The two jugs (or jug and vase) are lovely, they are bisque, and probably German, although they could be Japanese, but very fine work, compared to the white glazed earthenware of British doll's china of the time (which you often find while gardening in older locations), while the smoothing-iron's stand seems to be die-cast?
 
This is fun, and an amazing survivor, from the 1950's or 60's? It actually works as a bell, is clearly a tree-decoration, but is also figural, with a Santa Claus handle, If I wasn't giving these things a home, they'd be lost!
 
We would have never been allowed something like this, our parents had a dim-view of plastic, and all things Hong Kong, and it's a bit kitch, but sixty-years later, it's pretty extraordinary!
 
These really should have been in the TV/Movie post, except the guardsman belongs in the Ceremonial and Historical post, so they ended-up here, they are all Phidal, and I can only assume the Guardsman is from some London/London Sights-related book?
 
This is also amazing, and I don't know if it's Hong Kong, something French, or even more local, it's marked on the sidecar R C I, of which I can find nothing, and in conversation with Peter when he showed it to me I said "I can shoot it in a comparison with the Airfix and the other one", but I can't remember who the 'other one' was by (Fairylite? Co-Ma?), and I was thinking of the ice-cream carts, while this is actually a motorcycle and sidecar, so I was talking nonsense!

──────────

• _The tasks_:
1 > List every country, city or territory that the toy post refers to, whether by name or by an adjective such as a nationality.
2 > Rewrite the toy post between "The two jugs" and "it's pretty extraordinary!", inclusive, changing "Santa Claus" to "Father Christmas".

──────────

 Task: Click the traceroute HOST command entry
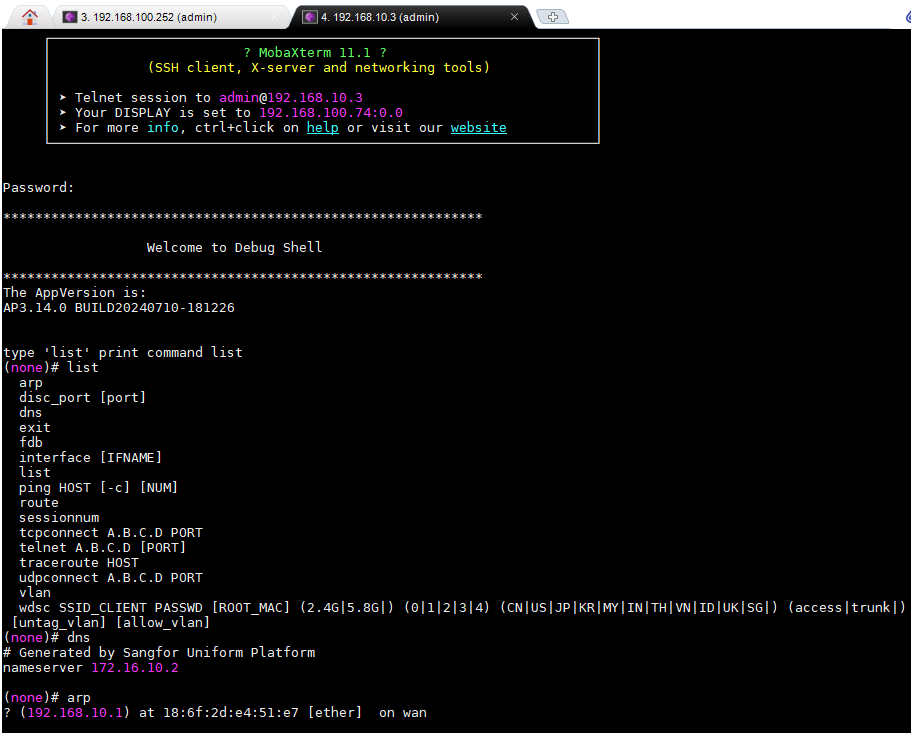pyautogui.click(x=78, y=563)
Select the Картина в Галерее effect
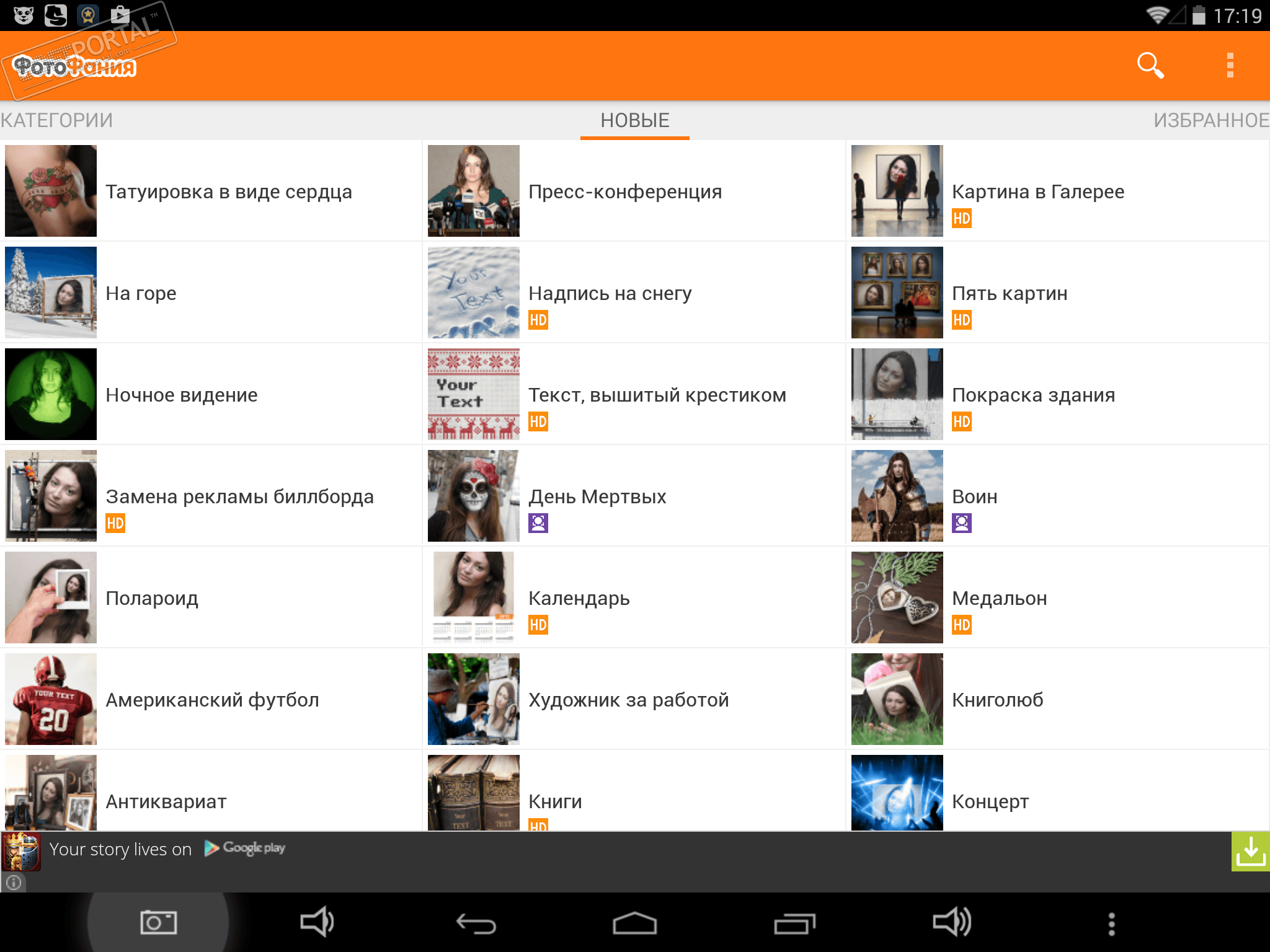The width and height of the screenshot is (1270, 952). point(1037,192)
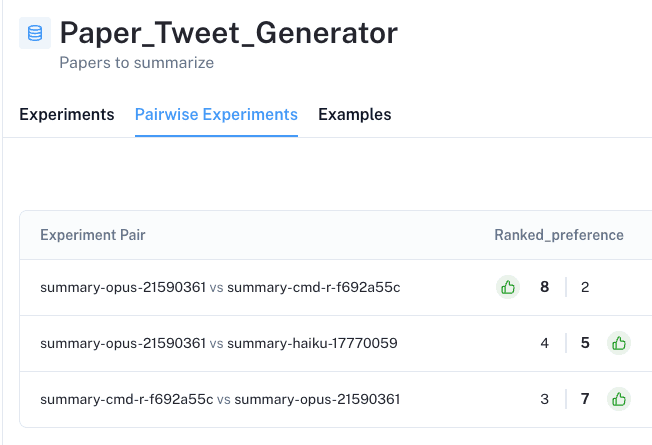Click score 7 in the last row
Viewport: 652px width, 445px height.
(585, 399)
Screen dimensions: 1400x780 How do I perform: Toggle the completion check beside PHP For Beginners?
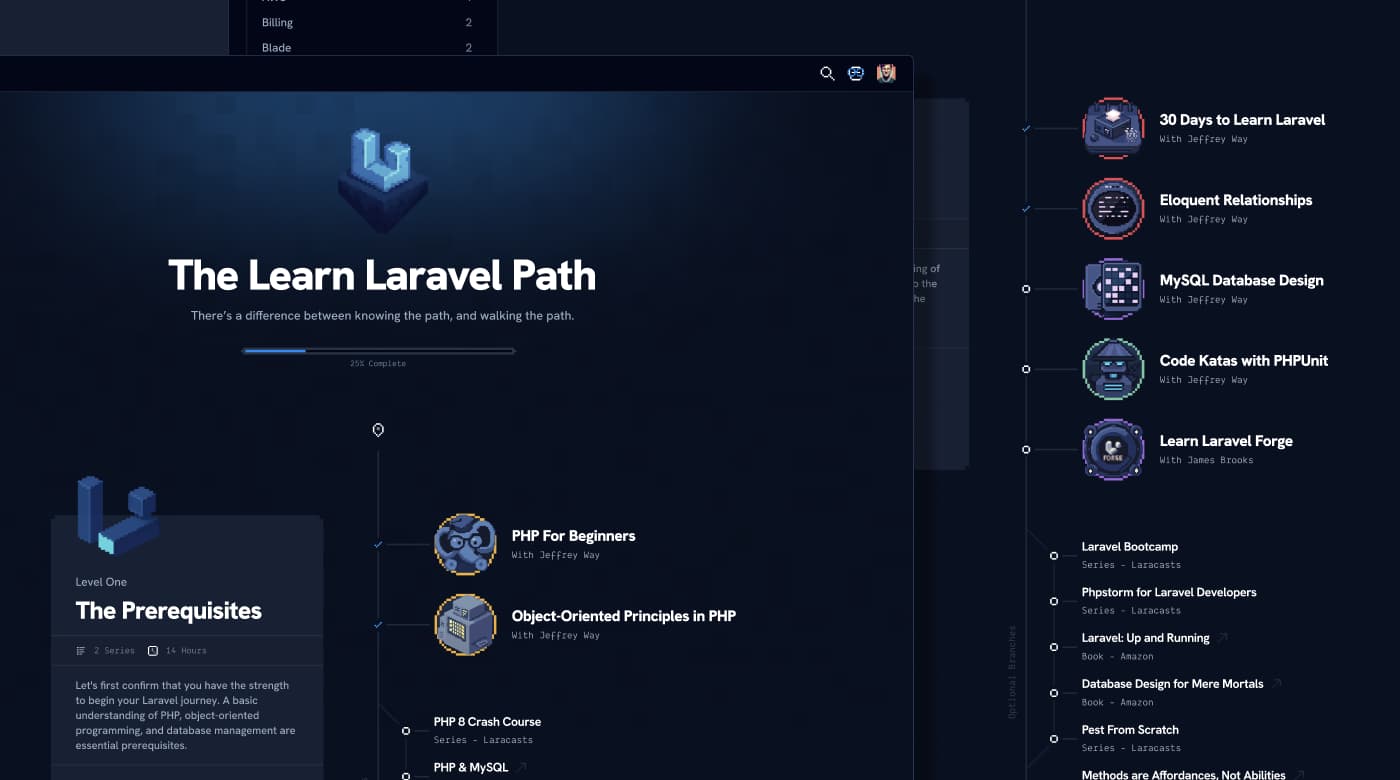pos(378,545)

──────────

• _Results for the exercise_:
1 > German, Japanese, British, Hong Kong, London, French

2 >
The two jugs (or jug and vase) are lovely, they are bisque, and probably German, although they could be Japanese, but very fine work, compared to the white glazed earthenware of British doll's china of the time (which you often find while gardening in older locations), while the smoothing-iron's stand seems to be die-cast?
 
This is fun, and an amazing survivor, from the 1950's or 60's? It actually works as a bell, is clearly a tree-decoration, but is also figural, with a Father Christmas handle, If I wasn't giving these things a home, they'd be lost!
 
We would have never been allowed something like this, our parents had a dim-view of plastic, and all things Hong Kong, and it's a bit kitch, but sixty-years later, it's pretty extraordinary!